▸ PROBLEM TO WORK ON
Take the line that contains "Click the VK logo icon" and each line after it to the end of the data below, and set them down exactly, omitting pictures.

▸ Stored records
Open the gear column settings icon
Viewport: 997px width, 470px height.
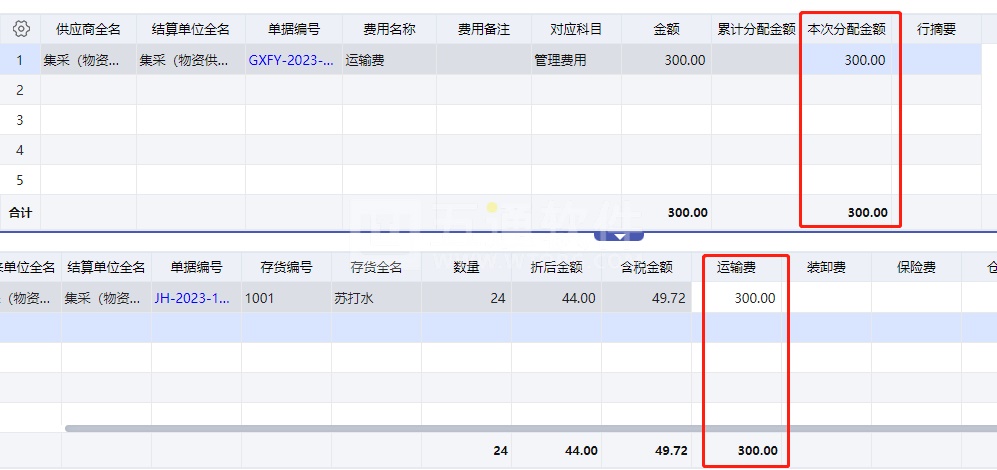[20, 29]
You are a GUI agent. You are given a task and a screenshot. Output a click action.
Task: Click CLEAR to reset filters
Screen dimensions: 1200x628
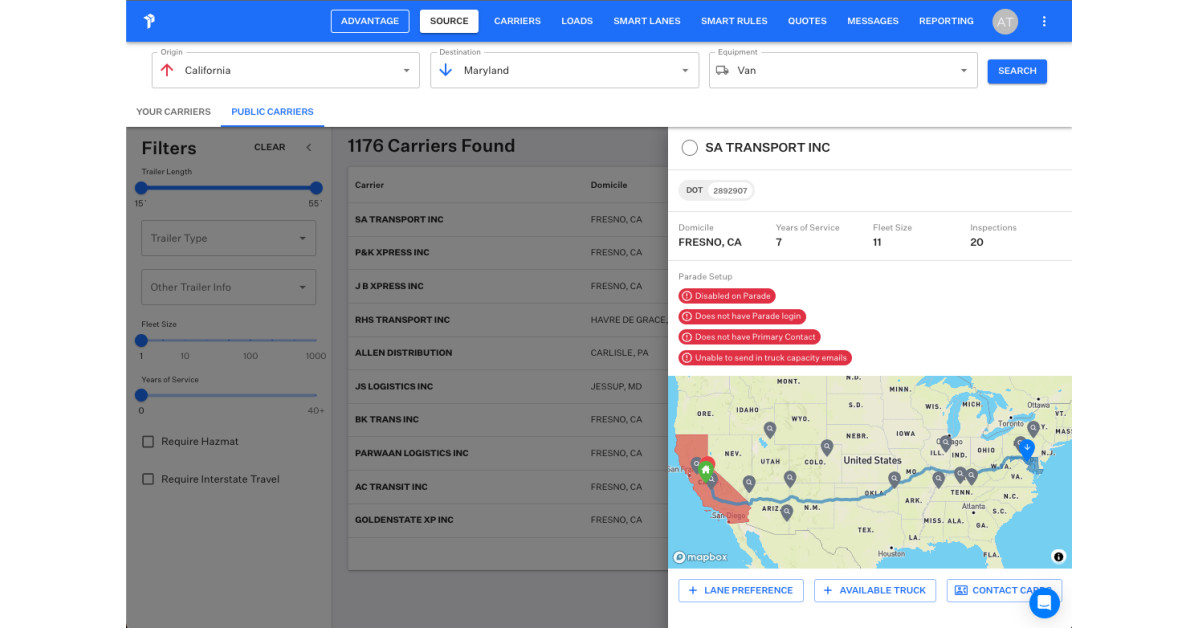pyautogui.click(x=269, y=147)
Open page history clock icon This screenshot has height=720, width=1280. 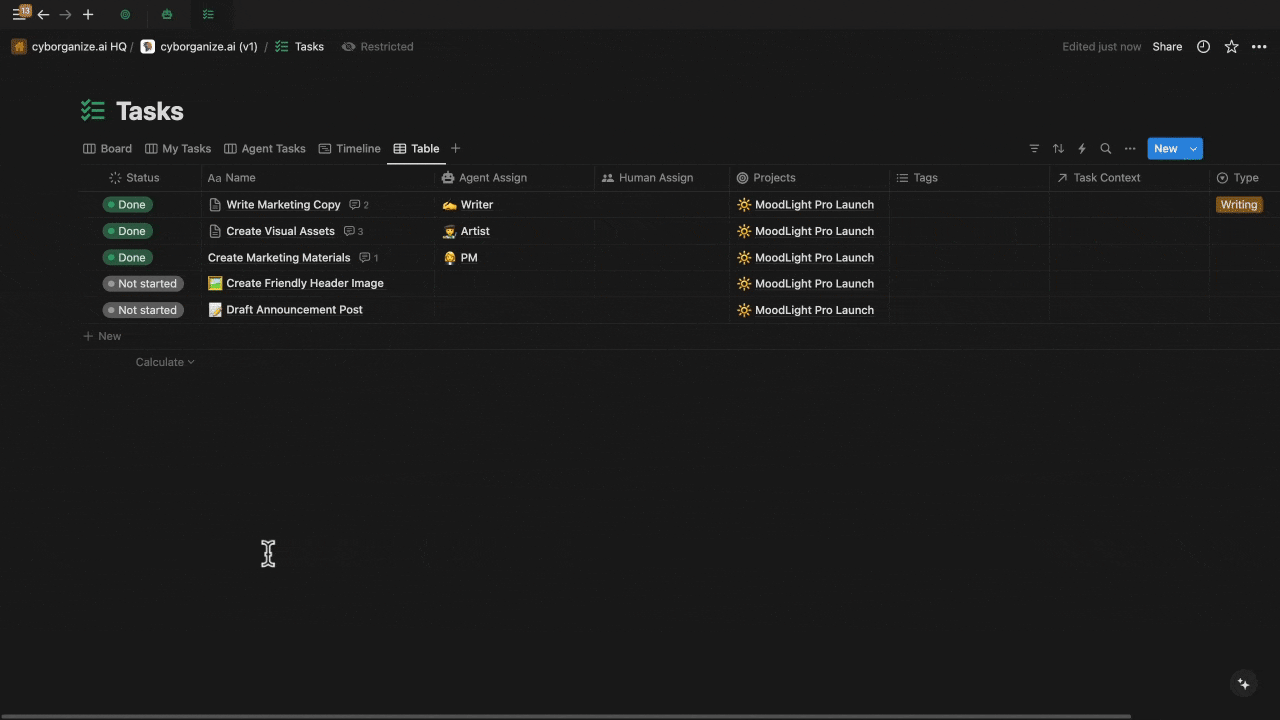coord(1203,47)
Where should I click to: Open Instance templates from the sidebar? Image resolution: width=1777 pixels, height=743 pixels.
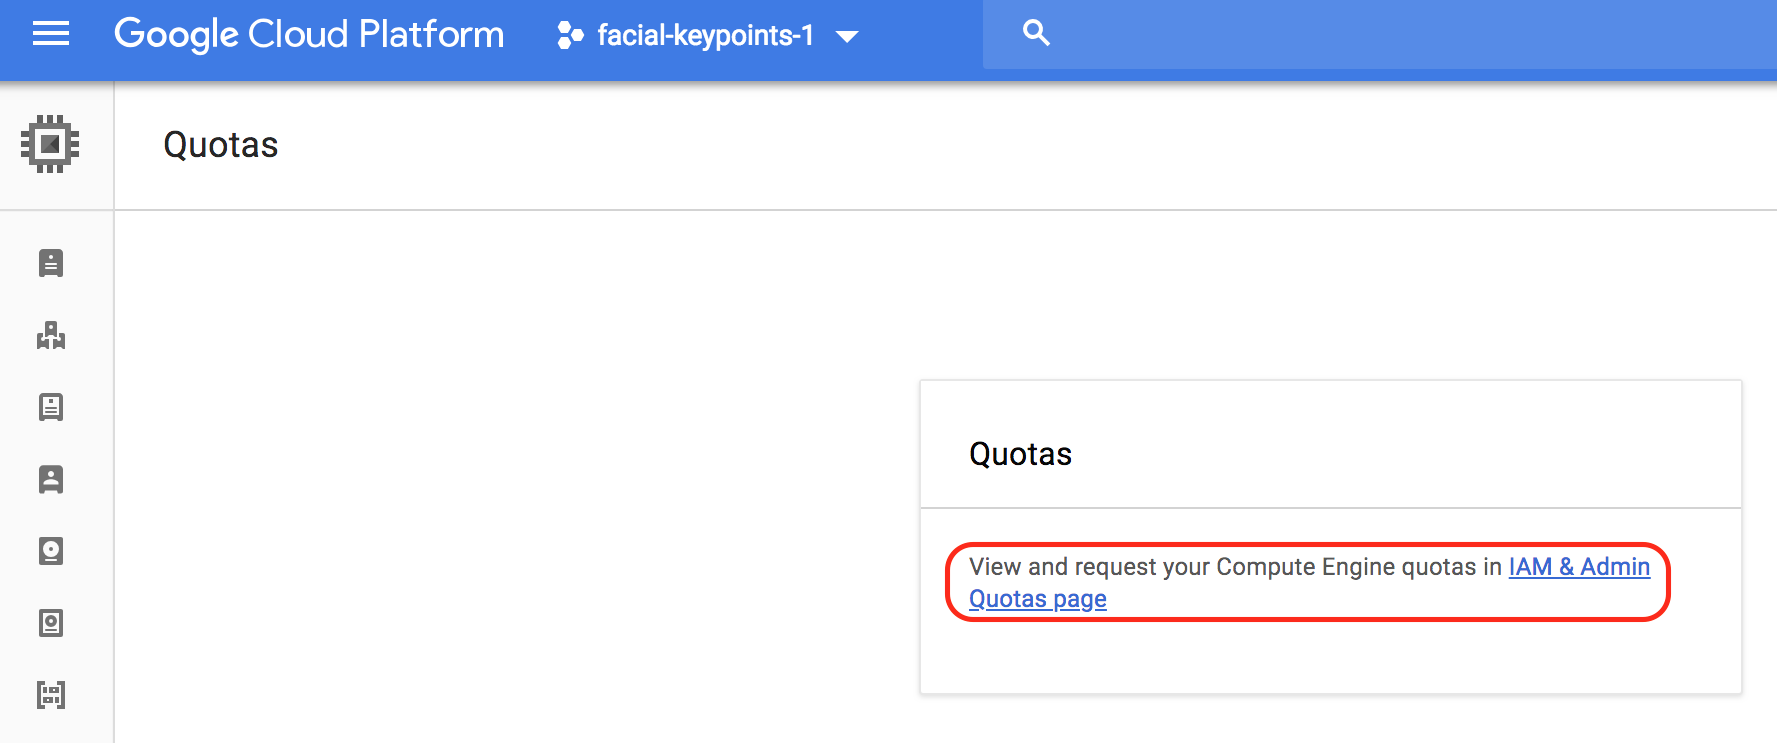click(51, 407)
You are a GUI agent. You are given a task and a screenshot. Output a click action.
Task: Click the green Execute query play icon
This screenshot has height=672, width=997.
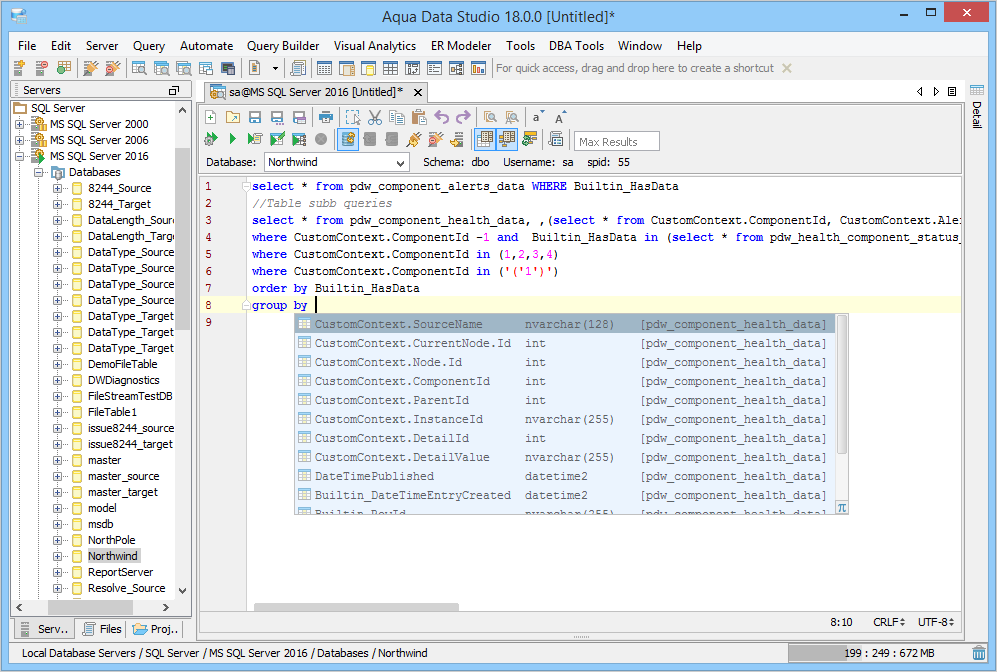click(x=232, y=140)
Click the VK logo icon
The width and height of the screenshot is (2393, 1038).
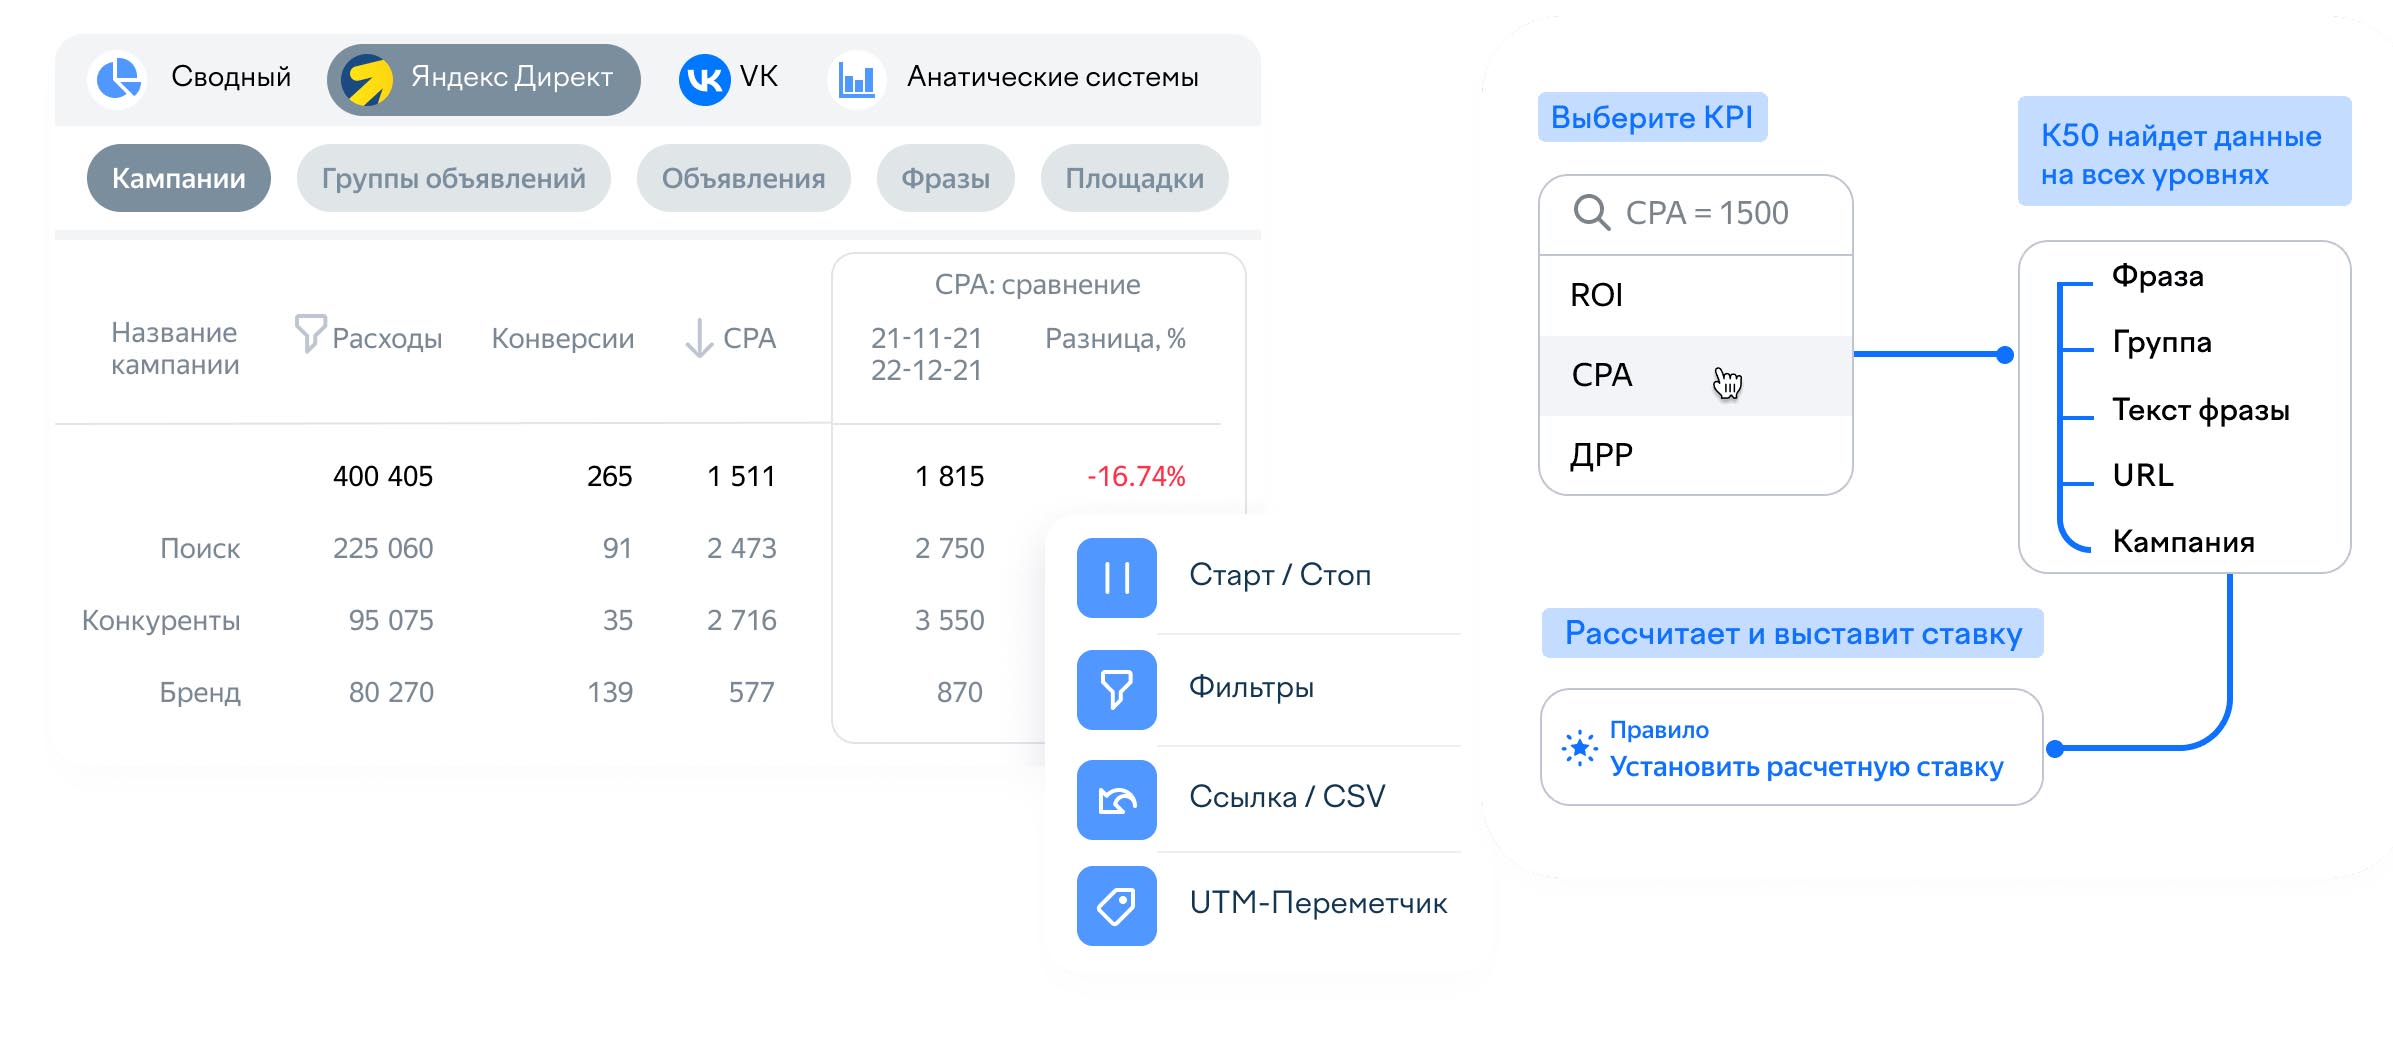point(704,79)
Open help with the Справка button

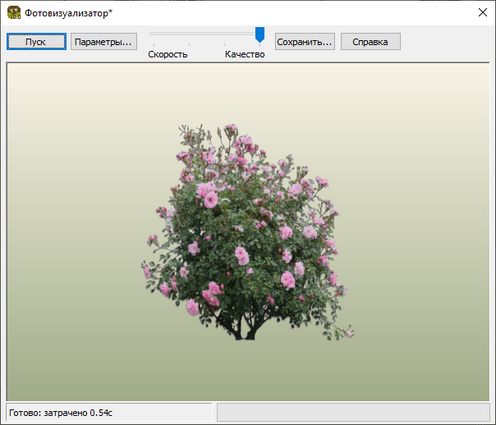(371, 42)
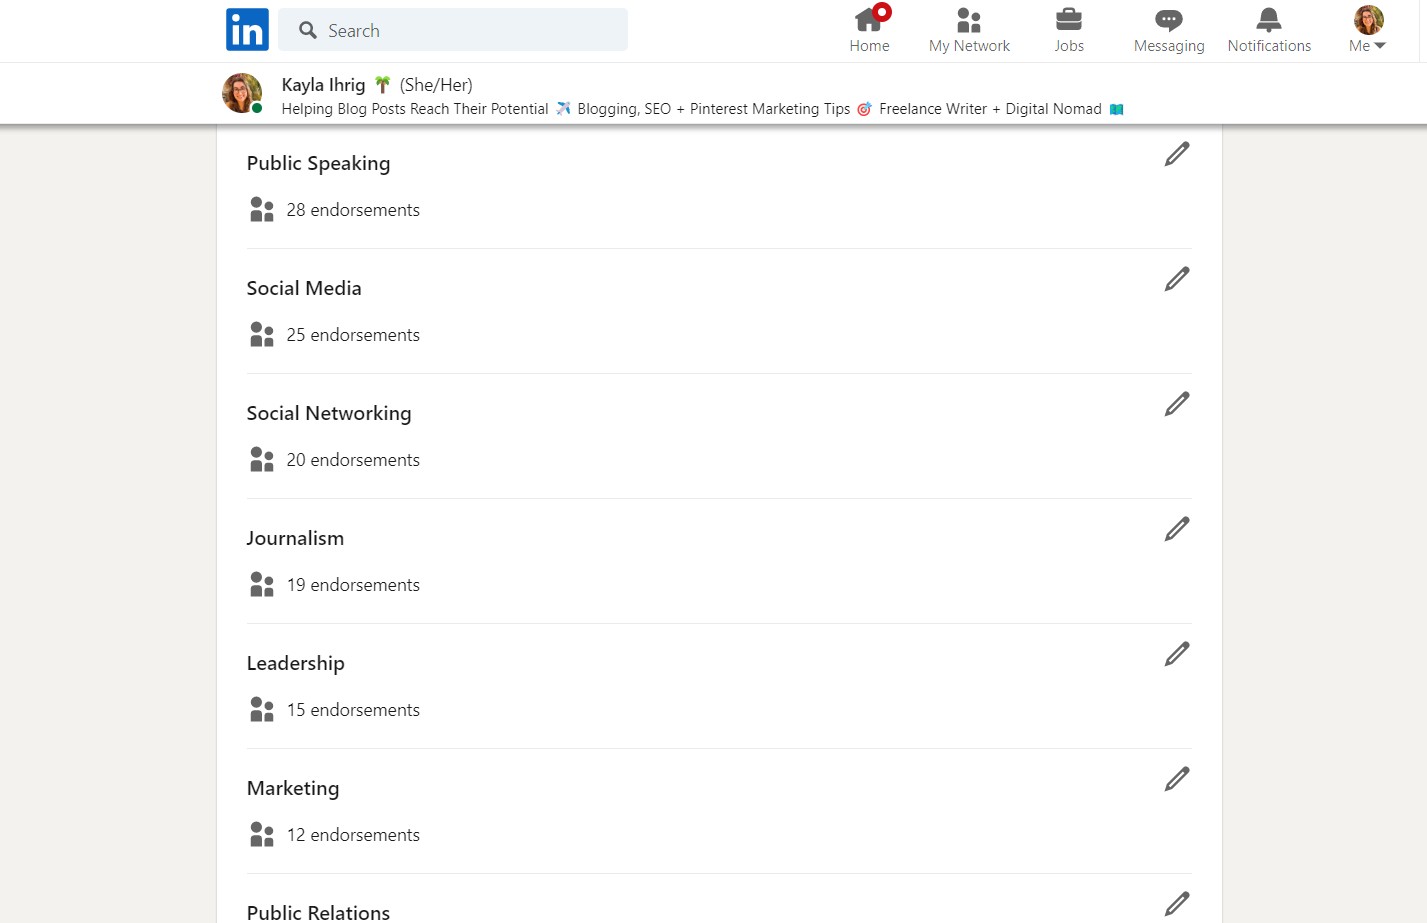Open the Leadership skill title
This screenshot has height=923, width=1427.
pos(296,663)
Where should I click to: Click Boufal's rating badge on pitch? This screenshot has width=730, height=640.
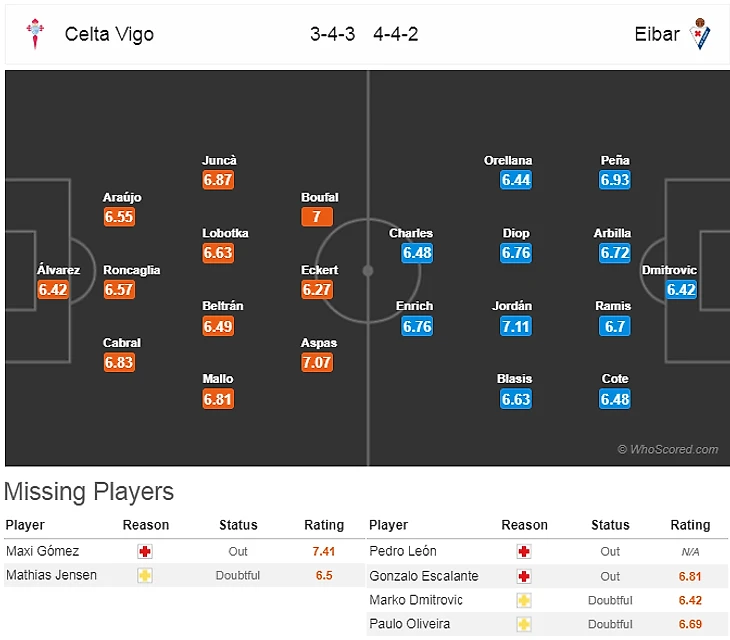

▸ TASK OUTPUT
Click the VK logo icon
The width and height of the screenshot is (2393, 1038).
point(704,79)
Open help with the Справка button

(371, 42)
Open the Leadership skill title
This screenshot has height=923, width=1427.
pos(296,663)
Where should I click to: Click Boufal's rating badge on pitch? This screenshot has width=730, height=640.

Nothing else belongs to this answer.